_PROBLEM TO SOLVE_
Each line from the one that includes "This screenshot has height=709, width=878." to the last line of the data below should be set down exactly; no other lines are wanted.

_SUPPLIED MATERIAL_

%%

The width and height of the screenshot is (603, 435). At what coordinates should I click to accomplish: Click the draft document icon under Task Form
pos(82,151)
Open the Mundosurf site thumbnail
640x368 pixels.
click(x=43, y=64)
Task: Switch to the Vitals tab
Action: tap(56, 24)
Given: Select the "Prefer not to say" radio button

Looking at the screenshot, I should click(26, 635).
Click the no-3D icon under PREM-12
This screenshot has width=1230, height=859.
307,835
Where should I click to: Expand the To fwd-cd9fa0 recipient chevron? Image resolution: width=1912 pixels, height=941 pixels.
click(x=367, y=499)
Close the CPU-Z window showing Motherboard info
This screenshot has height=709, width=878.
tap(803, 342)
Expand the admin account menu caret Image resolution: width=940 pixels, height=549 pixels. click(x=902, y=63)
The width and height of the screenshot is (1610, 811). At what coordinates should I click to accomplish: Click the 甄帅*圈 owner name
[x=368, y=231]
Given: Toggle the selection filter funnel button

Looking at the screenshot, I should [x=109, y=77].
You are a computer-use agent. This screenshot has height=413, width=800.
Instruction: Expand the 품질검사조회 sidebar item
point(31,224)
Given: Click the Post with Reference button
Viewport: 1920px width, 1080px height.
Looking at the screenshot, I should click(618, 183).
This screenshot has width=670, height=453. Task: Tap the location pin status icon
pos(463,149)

%%

_EXPECTED ANSWER_
This screenshot has height=709, width=878.
tap(803, 342)
Expand the admin account menu caret Image resolution: width=940 pixels, height=549 pixels. click(x=902, y=63)
The width and height of the screenshot is (1610, 811). At what coordinates should I click to accomplish: Click the 甄帅*圈 owner name
[x=368, y=231]
Given: Toggle the selection filter funnel button

Looking at the screenshot, I should [x=109, y=77].
You are a computer-use agent. This screenshot has height=413, width=800.
Instruction: Expand the 품질검사조회 sidebar item
point(31,224)
Given: Click the Post with Reference button
Viewport: 1920px width, 1080px height.
Looking at the screenshot, I should click(618, 183).
This screenshot has width=670, height=453. Task: Tap the location pin status icon
pos(463,149)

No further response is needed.